Numerous sets of well returns after HF acidizing treatments were analyzed to better understand the chemistry involved in HF acidizing. This understanding has led to more effective and efficient fluid designs. Returned samples were analyzed with various analytical techniques, including X-ray diffraction, inductively coupled plasma (ICP), and 19F nuclear magnetic resonance (NMR) spectroscopy. The combination of ICP and l9F NMR determined fluoride distribution on silicon and aluminum in the samples and the extent of HF fluid reactions.

The bottomhole static temperature (BHST) of the treated formation dominates the HF fluids’ extent of reaction in sandstone reservoirs. Analyses showed significant amounts of silicon (as silicon fluoride complexes) in returns from low-temperature formations (75°F), indicating that the secondary reaction did not go to completion.
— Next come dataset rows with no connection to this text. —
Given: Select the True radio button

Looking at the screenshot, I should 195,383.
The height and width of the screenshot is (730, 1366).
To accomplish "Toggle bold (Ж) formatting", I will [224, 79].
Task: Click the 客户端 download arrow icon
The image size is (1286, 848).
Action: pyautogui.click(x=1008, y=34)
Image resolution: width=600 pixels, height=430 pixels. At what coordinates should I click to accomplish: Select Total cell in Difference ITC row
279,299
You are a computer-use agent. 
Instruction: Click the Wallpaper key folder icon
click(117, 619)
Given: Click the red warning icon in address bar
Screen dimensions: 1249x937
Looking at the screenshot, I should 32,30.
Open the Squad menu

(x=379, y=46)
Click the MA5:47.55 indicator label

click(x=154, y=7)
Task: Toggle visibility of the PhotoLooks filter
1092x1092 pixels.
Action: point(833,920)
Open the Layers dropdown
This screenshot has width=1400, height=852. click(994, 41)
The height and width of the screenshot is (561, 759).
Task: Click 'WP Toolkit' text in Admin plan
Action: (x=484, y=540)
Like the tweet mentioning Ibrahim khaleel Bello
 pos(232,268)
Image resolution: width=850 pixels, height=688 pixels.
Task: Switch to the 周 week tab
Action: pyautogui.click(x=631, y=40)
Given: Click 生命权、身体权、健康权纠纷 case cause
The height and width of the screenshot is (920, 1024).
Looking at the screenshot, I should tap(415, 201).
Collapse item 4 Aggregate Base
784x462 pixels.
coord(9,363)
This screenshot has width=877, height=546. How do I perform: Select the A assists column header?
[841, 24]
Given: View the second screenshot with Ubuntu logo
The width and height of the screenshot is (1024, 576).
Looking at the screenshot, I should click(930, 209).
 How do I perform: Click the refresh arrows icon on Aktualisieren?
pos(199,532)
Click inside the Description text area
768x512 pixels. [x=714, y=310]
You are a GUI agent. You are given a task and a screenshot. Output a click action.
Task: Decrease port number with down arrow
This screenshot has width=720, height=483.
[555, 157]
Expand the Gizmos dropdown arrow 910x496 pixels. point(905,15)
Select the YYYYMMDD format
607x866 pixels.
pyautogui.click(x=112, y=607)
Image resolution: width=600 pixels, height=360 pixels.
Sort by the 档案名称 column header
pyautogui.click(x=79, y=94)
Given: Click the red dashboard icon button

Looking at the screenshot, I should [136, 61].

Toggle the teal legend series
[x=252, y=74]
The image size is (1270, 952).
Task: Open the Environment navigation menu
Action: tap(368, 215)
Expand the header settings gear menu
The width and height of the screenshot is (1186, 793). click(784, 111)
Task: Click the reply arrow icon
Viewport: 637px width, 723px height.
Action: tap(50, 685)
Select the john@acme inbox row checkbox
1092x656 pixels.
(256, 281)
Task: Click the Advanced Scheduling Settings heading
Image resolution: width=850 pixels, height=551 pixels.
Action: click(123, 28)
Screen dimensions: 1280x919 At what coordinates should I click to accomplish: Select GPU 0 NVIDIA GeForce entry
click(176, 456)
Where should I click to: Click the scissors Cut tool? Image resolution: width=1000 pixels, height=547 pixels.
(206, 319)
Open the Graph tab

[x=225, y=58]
At 135°F, small amounts of silicon fluorides were present in the return samples, depending on the residence time of the fluid in the formation. At higher temperatures (150 to 200°F), the Si content of the samples was low, and no silicon fluorides returned from the wells. The overall F/Al ratios in the return samples ranged from 0.5 to 1.6, depending on the BHST, concentration of HF, concentration of HCl in the HF fluid, and contact time. Along with a better understanding of HF chemistry, the analyses presented numerous problems and concerns during the treatments, such as brine incompatibilities, complete consumption of the acid through the HF reactions, and reactions with carbonates. In most cases, these problems can easily be avoided in subsequent treatments. Close analysis of HF acidizing returns indicate that improved fluid designs can provide more effective and efficient stimulation treatments.